** begin TEXT SECTION **
FIELD OF THE INVENTION

The present invention relates generally to semiconductor integrated circuits. More particularly, it pertains to the structure and method for improved signal processing.

BACKGROUND OF THE INVENTION

There is a requirement in analog and radio frequency (RF) integrated circuits for devices known as mixers or multipliers which can take the product of two signals, not just the sum or difference as in simple analog amplifiers or analog computers. This enables the construction of variable gain amplifiers, modulators, heterodyne receivers, frequency multipliers, frequency dividers, synthesizers, and a wide variety of other signal processing functions.
** end TEXT SECTION **
■ **THE PROBLEM**
Can you edit the invention background, starting at "BACKGROUND OF THE" and ending at "signal processing functions.", giving that stretch again with "heterodyne receivers" changed to "superheterodyne receivers"?
** begin LISTED RECORDS **
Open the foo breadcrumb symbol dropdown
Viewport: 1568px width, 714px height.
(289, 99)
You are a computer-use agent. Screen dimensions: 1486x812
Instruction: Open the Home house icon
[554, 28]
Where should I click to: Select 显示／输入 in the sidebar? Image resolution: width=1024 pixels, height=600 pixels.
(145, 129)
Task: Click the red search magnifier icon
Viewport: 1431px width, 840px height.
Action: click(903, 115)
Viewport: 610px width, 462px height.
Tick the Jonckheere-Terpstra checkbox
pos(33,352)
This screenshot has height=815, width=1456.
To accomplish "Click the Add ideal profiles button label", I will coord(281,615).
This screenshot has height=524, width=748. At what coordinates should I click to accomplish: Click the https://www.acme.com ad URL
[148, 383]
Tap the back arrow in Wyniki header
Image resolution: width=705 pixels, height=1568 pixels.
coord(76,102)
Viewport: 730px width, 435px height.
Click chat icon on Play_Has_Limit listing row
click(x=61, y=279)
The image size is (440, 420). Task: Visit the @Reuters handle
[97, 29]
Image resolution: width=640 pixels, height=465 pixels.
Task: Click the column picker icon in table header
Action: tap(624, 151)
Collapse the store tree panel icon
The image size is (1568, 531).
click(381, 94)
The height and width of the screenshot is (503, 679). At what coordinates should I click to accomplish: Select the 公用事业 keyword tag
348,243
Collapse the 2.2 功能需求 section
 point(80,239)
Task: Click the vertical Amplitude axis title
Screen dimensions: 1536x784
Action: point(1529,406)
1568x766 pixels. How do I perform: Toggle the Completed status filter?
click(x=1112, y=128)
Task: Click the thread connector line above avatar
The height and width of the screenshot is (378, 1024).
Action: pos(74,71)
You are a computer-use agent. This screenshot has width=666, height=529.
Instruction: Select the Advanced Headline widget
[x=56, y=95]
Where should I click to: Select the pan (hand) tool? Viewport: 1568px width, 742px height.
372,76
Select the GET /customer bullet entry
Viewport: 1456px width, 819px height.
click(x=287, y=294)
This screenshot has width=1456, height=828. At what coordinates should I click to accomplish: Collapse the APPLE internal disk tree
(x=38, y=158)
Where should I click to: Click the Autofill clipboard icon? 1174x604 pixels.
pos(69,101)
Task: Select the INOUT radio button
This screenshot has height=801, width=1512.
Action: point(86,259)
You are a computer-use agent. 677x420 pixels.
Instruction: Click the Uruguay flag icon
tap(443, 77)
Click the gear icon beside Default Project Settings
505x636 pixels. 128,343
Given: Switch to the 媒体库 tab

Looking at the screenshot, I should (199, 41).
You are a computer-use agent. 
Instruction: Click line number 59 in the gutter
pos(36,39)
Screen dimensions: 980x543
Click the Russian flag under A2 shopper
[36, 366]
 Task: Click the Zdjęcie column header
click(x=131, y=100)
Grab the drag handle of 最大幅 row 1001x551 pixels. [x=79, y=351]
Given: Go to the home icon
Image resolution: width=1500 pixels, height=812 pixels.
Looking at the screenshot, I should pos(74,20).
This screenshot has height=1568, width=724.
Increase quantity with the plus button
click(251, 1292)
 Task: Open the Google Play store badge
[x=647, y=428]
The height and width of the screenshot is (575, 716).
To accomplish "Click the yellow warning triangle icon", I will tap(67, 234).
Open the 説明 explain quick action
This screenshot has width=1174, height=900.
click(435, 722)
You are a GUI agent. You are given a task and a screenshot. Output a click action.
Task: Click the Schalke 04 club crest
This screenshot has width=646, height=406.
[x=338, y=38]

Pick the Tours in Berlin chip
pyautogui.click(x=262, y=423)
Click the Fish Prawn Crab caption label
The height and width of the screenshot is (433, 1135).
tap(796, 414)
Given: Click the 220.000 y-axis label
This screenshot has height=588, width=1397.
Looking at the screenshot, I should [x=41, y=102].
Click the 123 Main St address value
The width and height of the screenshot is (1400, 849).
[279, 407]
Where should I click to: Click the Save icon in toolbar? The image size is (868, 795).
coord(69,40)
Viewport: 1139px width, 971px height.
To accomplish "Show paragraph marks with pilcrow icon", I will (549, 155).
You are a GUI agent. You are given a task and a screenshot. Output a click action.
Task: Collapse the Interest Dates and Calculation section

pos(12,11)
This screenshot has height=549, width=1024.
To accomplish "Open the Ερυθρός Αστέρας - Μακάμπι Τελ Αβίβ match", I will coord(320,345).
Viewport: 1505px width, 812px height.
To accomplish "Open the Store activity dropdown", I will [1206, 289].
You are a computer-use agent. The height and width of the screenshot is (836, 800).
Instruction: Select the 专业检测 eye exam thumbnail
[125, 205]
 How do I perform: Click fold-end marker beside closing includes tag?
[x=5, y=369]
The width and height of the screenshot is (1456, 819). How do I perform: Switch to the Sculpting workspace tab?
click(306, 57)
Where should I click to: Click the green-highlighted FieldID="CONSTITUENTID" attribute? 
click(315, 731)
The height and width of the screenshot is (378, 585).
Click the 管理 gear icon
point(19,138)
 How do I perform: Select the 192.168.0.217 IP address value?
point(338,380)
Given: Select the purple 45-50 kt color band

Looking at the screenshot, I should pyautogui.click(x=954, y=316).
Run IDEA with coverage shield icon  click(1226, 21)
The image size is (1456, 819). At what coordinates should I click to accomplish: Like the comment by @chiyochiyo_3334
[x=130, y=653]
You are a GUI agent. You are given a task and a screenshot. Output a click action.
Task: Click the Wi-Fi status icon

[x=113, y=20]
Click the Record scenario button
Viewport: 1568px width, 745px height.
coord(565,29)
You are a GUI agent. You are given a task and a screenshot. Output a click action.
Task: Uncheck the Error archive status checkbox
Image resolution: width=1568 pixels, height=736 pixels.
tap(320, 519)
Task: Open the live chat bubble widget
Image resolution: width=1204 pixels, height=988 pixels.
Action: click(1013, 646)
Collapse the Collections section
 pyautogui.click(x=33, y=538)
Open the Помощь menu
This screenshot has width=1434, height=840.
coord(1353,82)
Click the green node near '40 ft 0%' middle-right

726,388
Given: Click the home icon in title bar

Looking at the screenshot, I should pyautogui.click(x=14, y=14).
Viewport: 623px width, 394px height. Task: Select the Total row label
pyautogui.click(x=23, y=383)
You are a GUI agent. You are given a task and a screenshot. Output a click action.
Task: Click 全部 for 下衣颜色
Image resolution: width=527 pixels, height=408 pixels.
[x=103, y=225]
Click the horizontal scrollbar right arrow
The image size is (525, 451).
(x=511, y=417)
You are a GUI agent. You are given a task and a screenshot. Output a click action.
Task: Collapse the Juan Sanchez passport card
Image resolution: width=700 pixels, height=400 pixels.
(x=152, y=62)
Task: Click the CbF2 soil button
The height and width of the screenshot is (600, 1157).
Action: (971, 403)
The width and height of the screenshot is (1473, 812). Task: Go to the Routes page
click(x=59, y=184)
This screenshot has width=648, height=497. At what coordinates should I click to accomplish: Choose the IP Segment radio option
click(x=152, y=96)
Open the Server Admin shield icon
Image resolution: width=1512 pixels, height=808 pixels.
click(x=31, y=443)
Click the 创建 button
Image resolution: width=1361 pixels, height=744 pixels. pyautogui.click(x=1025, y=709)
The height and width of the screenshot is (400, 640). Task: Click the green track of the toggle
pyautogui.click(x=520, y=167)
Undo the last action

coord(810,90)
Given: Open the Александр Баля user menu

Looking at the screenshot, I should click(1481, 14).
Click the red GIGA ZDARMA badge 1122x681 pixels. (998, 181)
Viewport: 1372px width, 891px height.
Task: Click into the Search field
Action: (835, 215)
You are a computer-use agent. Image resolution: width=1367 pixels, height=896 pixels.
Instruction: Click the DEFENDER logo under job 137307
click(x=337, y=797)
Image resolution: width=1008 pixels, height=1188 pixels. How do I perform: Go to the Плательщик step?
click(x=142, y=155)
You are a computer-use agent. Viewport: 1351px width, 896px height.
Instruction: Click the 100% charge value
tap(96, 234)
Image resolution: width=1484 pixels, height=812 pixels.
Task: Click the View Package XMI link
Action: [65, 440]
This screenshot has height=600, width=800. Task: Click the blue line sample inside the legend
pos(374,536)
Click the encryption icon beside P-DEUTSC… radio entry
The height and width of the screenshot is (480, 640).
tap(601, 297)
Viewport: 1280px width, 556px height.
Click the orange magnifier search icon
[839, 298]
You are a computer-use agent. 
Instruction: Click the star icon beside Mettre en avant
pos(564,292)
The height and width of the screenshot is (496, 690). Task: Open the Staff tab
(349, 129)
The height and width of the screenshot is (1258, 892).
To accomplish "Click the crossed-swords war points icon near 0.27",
** end LISTED RECORDS **
■ **OUTPUT BELOW**
BACKGROUND OF THE INVENTION

There is a requirement in analog and radio frequency (RF) integrated circuits for devices known as mixers or multipliers which can take the product of two signals, not just the sum or difference as in simple analog amplifiers or analog computers. This enables the construction of variable gain amplifiers, modulators, superheterodyne receivers, frequency multipliers, frequency dividers, synthesizers, and a wide variety of other signal processing functions.